◆ WHAT IS BEING ASKED:
Exact copies of the lines from the start of the records through the line with "You are a computer-use agent. Screen" are what the answer must hold; pictures are not part of it.

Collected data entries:

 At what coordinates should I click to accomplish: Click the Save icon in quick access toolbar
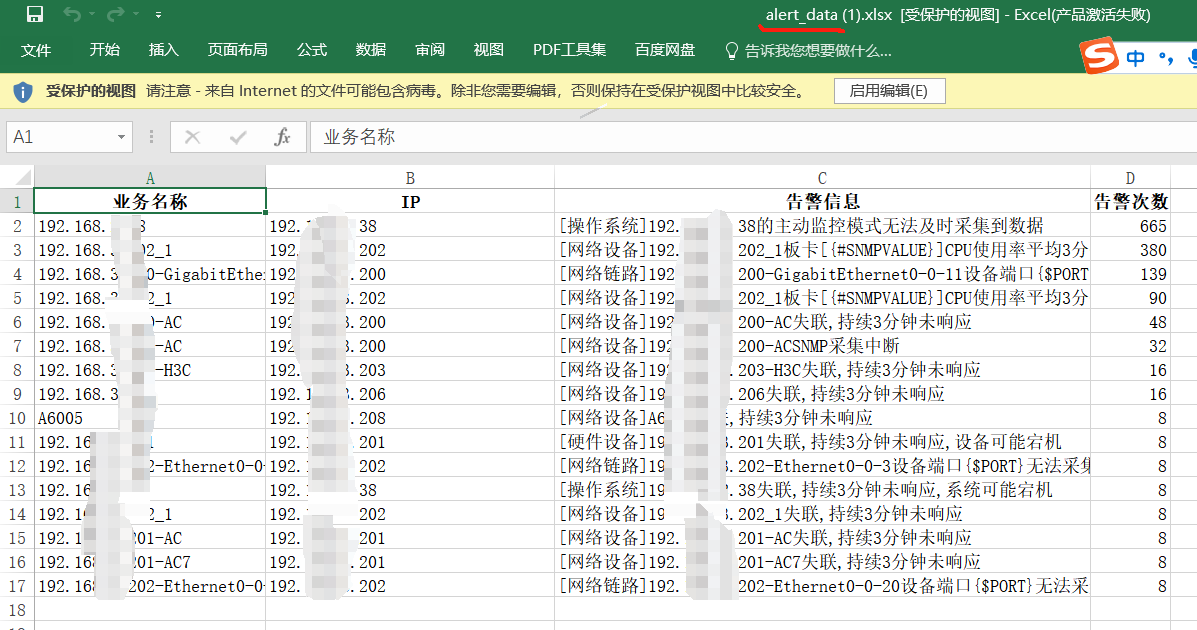click(x=34, y=15)
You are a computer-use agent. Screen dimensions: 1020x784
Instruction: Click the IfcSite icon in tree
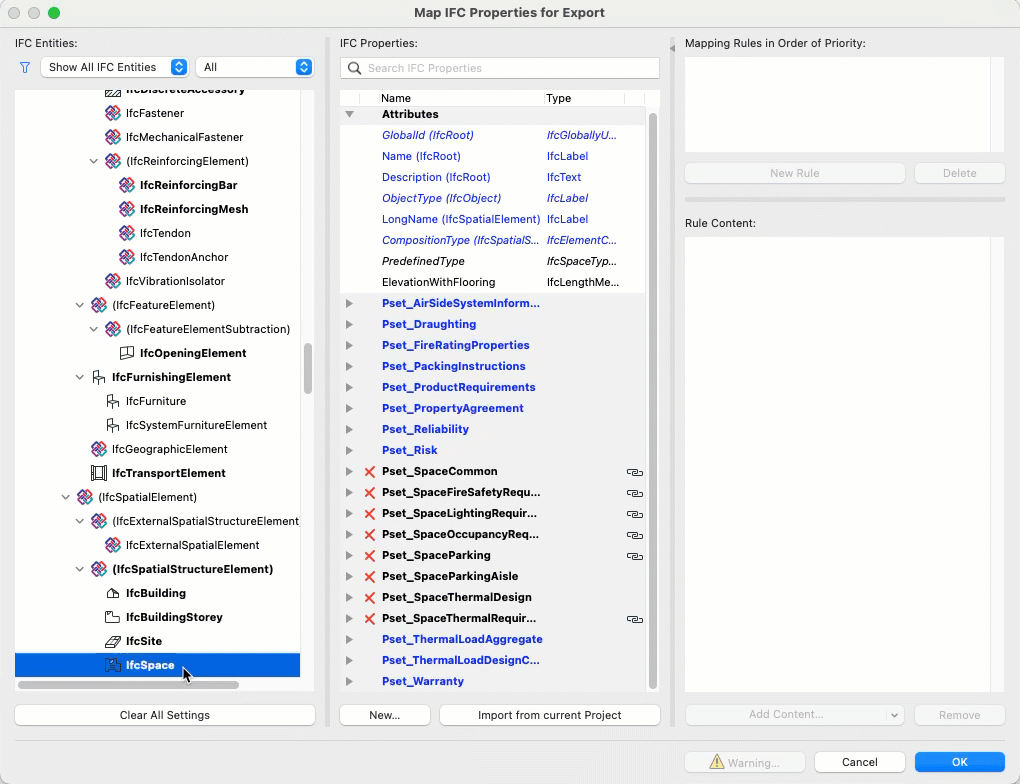tap(113, 641)
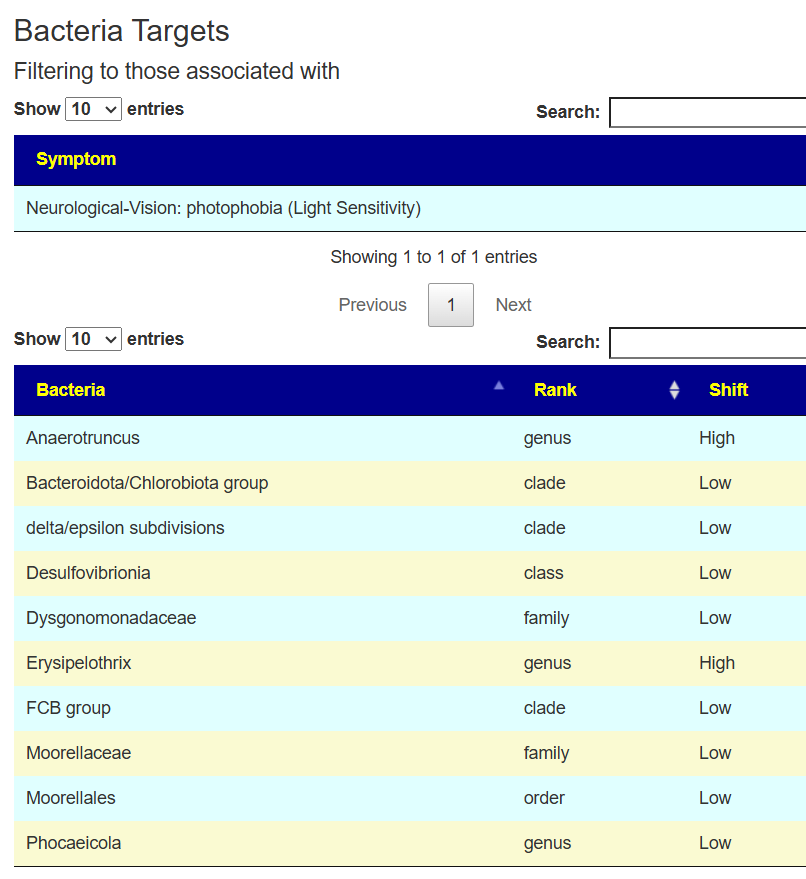The width and height of the screenshot is (806, 879).
Task: Select page 1 pagination button
Action: coord(451,305)
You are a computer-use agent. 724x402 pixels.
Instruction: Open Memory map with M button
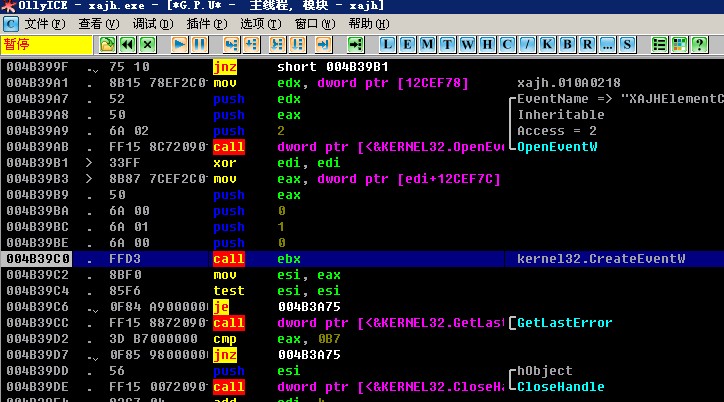pos(428,44)
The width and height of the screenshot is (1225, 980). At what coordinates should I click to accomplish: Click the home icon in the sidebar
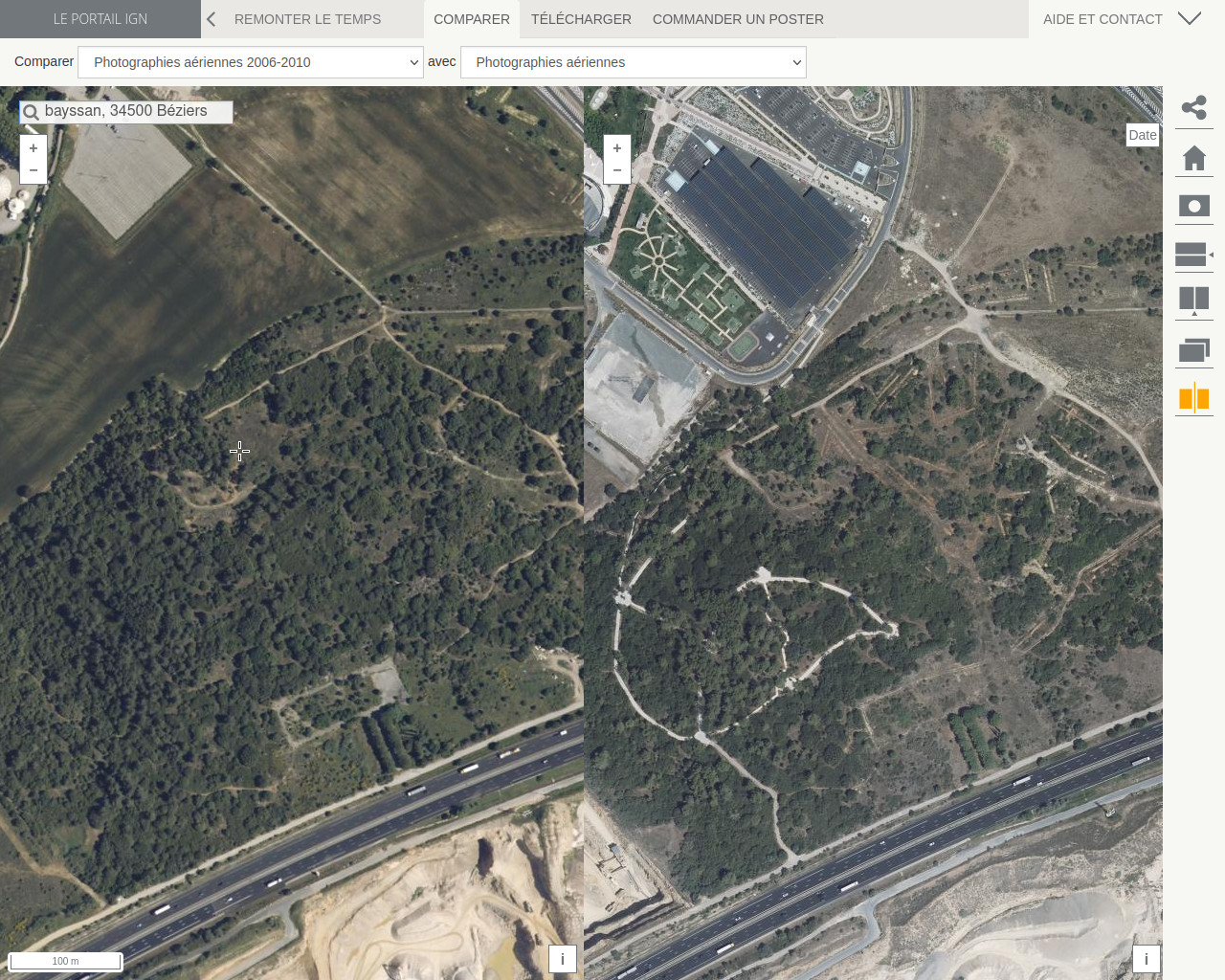[x=1193, y=158]

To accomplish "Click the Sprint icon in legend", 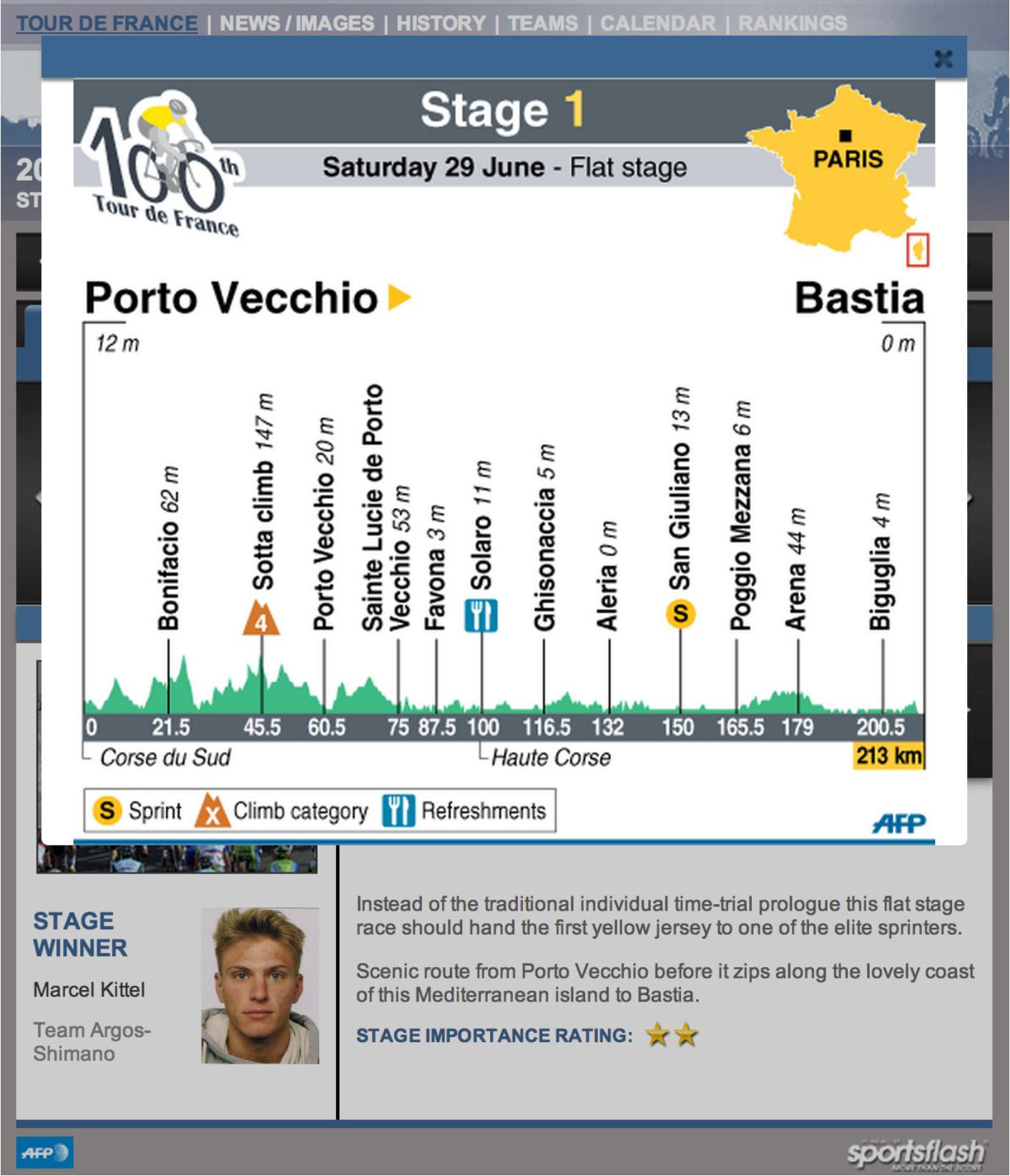I will (107, 811).
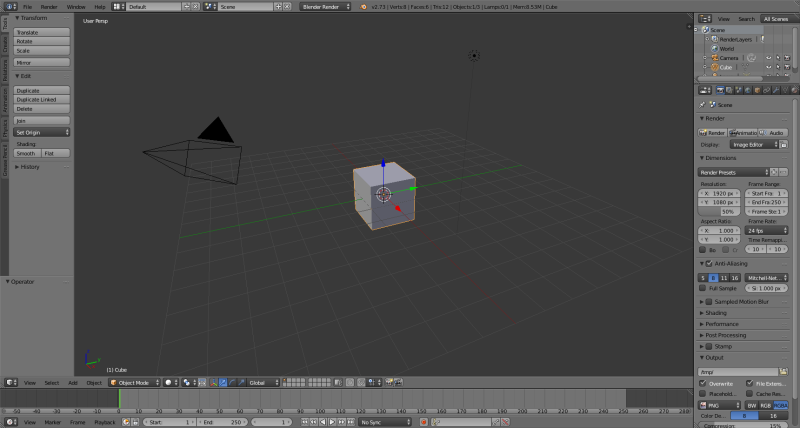Hide the Camera with its eye icon
This screenshot has width=800, height=428.
767,58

◆ TASK ANSWER:
 At what coordinates should I click to accomplish: Click the Save icon in quick access toolbar
click(x=34, y=15)
You are a computer-use agent. Screen dimensions: 1020x784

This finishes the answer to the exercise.